El Río Gash y el Delta

El Gash es un río inusual — solo fluye durante la época de lluvias, llegando desde las tierras altas eritreas, extendiéndose en un amplio delta cerca de Kassala, y luego simplemente deteniéndose, absorbido por el suelo antes de llegar al Nilo. Durante y justo después de las lluvias, el delta alrededor de Kassala se vuelve intensamente verde y fértil: sorgo y sésamo, sandía, un brote de agricultura que durante el resto del año no deja ningún rastro. Cuando visité en noviembre, el lecho del río estaba seco, pero las palmeras datileras a lo largo de sus orillas seguían cargadas de fruto y los chicos las trepaban con una soltura casual que sugería que llevaban haciéndolo desde que podían caminar.

La Atmósfera Fronteriza

Kassala es una ciudad fronteriza de un modo que se nota. Hay una gran población refugiada de Eritrea y Etiopía aquí, y la mezcla de idiomas en el mercado — árabe, tigriña, amhárico, y otros que no pude identificar — le da a la ciudad una energía distinta a la relativa uniformidad de Jartum. La comida lo refleja: encontré injera sirviéndose junto a ful sudanés y pan kissra en puestos de la misma calle. La política de la región es complicada y no siempre segura, y la frontera en sí no está abierta al cruce turístico, pero la proximidad de Eritrea cambia el ambiente de maneras difíciles de articular y fáciles de sentir.

Pasé dos noches y ojalá hubiera tenido más. Las montañas eran distintas a cada hora.

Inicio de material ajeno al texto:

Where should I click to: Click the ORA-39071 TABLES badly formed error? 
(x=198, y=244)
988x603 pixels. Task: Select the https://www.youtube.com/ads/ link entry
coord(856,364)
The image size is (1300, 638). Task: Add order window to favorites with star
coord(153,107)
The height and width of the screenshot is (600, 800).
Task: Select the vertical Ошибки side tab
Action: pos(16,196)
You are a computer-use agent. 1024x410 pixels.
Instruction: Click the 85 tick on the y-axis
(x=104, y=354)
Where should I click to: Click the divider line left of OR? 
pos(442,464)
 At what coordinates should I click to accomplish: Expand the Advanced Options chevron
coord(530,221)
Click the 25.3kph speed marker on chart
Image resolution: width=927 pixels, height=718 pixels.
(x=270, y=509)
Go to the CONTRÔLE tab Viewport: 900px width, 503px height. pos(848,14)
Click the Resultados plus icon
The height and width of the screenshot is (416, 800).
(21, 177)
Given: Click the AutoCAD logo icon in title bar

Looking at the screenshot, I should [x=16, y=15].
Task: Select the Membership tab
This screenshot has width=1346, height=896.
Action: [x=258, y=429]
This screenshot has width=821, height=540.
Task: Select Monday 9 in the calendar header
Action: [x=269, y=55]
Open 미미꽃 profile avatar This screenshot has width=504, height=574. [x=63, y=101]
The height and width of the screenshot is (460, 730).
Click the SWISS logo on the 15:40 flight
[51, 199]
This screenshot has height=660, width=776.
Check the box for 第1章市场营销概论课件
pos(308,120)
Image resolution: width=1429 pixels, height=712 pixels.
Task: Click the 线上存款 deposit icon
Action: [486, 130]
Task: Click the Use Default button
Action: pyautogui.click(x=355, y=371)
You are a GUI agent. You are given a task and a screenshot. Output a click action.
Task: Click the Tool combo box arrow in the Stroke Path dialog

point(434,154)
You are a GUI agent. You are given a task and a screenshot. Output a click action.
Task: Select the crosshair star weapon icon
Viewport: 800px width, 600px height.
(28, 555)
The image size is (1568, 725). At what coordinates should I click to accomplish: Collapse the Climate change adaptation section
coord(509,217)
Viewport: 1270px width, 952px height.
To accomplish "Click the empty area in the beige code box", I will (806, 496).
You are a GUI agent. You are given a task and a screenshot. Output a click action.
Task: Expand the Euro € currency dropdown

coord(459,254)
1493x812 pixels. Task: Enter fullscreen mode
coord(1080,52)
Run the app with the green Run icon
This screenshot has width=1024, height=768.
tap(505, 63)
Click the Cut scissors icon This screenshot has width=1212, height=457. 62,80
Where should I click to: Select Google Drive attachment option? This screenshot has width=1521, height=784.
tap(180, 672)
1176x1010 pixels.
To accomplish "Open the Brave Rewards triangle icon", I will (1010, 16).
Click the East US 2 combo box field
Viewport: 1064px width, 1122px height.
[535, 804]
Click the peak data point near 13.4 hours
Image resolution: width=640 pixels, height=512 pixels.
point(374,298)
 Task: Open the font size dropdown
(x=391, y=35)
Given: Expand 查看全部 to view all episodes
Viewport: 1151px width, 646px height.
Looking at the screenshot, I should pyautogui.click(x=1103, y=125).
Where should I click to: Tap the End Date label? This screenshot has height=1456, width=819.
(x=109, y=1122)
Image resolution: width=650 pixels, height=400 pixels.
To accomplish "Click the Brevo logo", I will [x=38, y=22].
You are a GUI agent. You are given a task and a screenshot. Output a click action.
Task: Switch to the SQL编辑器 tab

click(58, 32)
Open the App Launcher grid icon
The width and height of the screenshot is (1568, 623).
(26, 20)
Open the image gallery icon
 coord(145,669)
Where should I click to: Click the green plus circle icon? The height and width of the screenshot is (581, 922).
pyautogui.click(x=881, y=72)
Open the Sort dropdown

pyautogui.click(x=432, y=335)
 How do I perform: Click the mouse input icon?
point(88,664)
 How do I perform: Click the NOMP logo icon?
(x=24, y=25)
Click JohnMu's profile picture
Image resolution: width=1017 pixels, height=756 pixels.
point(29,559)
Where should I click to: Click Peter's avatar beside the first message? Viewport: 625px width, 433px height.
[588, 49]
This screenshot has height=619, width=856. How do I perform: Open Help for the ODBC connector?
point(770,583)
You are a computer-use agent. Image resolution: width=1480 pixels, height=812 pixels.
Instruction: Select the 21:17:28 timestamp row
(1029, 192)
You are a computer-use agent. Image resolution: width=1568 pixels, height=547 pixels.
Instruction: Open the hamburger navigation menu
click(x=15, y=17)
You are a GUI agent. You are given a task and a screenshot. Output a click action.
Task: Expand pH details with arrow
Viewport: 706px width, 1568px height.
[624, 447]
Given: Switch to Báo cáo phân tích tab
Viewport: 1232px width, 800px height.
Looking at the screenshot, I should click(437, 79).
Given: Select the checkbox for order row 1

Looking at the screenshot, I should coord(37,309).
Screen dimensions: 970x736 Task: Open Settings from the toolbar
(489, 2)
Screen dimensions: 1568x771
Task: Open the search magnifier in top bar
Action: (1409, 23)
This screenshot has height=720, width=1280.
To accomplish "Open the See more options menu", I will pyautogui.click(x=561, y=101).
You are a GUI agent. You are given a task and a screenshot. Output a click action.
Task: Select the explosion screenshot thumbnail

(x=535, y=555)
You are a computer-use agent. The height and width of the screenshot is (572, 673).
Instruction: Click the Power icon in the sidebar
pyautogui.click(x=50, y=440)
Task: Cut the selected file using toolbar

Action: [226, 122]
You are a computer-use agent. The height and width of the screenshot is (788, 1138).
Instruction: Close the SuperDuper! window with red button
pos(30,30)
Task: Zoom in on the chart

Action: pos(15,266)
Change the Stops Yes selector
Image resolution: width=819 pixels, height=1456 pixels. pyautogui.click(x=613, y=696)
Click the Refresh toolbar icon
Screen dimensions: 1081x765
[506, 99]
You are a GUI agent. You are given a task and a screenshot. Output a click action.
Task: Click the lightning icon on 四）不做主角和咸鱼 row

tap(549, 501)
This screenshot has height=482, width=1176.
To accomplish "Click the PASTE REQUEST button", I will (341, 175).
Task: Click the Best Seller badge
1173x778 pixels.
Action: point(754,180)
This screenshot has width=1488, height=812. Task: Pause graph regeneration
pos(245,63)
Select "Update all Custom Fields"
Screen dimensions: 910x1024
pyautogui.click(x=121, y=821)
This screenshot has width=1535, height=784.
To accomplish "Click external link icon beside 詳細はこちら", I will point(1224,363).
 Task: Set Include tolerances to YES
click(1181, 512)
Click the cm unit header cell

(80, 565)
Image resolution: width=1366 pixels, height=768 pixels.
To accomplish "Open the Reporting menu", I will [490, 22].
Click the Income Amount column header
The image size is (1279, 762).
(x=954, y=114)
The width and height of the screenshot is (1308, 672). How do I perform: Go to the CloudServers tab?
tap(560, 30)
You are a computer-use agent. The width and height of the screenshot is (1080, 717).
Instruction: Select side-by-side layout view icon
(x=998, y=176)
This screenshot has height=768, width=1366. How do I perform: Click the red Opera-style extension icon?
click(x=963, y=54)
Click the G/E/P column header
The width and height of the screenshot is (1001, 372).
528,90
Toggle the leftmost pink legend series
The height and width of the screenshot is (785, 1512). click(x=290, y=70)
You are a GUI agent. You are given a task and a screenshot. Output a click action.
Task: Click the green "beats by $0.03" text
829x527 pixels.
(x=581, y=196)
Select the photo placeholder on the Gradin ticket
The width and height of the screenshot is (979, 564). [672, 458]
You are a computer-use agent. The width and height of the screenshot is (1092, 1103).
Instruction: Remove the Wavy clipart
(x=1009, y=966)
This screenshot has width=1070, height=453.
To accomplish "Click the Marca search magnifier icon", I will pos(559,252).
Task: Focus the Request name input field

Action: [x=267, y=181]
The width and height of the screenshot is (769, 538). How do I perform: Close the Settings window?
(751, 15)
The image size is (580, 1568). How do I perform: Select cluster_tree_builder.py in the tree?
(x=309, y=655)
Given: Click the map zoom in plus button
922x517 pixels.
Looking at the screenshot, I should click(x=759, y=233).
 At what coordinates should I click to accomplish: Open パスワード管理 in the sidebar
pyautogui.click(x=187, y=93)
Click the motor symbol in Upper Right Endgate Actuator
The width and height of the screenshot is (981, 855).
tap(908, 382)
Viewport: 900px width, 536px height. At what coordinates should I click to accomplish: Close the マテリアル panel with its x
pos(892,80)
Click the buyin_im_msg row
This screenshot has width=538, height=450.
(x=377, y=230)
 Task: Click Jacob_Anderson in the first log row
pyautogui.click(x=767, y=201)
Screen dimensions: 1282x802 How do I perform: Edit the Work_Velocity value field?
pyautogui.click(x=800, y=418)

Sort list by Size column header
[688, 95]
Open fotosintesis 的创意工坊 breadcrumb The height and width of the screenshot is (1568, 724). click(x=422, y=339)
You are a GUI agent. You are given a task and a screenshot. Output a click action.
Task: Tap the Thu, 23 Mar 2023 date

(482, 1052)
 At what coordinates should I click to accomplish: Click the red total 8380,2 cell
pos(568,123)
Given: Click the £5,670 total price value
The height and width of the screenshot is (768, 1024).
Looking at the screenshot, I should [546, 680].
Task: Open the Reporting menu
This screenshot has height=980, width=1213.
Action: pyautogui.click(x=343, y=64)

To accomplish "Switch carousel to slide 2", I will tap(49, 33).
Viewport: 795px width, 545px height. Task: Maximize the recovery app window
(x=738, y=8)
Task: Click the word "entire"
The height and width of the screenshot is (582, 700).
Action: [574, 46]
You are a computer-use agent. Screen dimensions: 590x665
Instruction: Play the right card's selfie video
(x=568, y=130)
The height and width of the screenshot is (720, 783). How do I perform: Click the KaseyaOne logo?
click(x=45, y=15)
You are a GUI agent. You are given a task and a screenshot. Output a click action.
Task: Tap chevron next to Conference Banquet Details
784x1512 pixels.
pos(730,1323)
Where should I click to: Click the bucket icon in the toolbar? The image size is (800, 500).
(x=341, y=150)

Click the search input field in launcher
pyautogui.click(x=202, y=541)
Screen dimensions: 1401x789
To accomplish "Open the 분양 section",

Cuándo ir: De octubre a febrero. La estación lluviosa (junio–septiembre) inunda las carreteras y dificulta el desplazamiento, pero el período posterior a las lluvias — octubre y noviembre — ofrece un paisaje más verde y un aire algo más fresco. Diciembre y enero son ideales. Evita abril–junio cuando las temperaturas superan regularmente los 40 °C y el polvo hace el aire denso.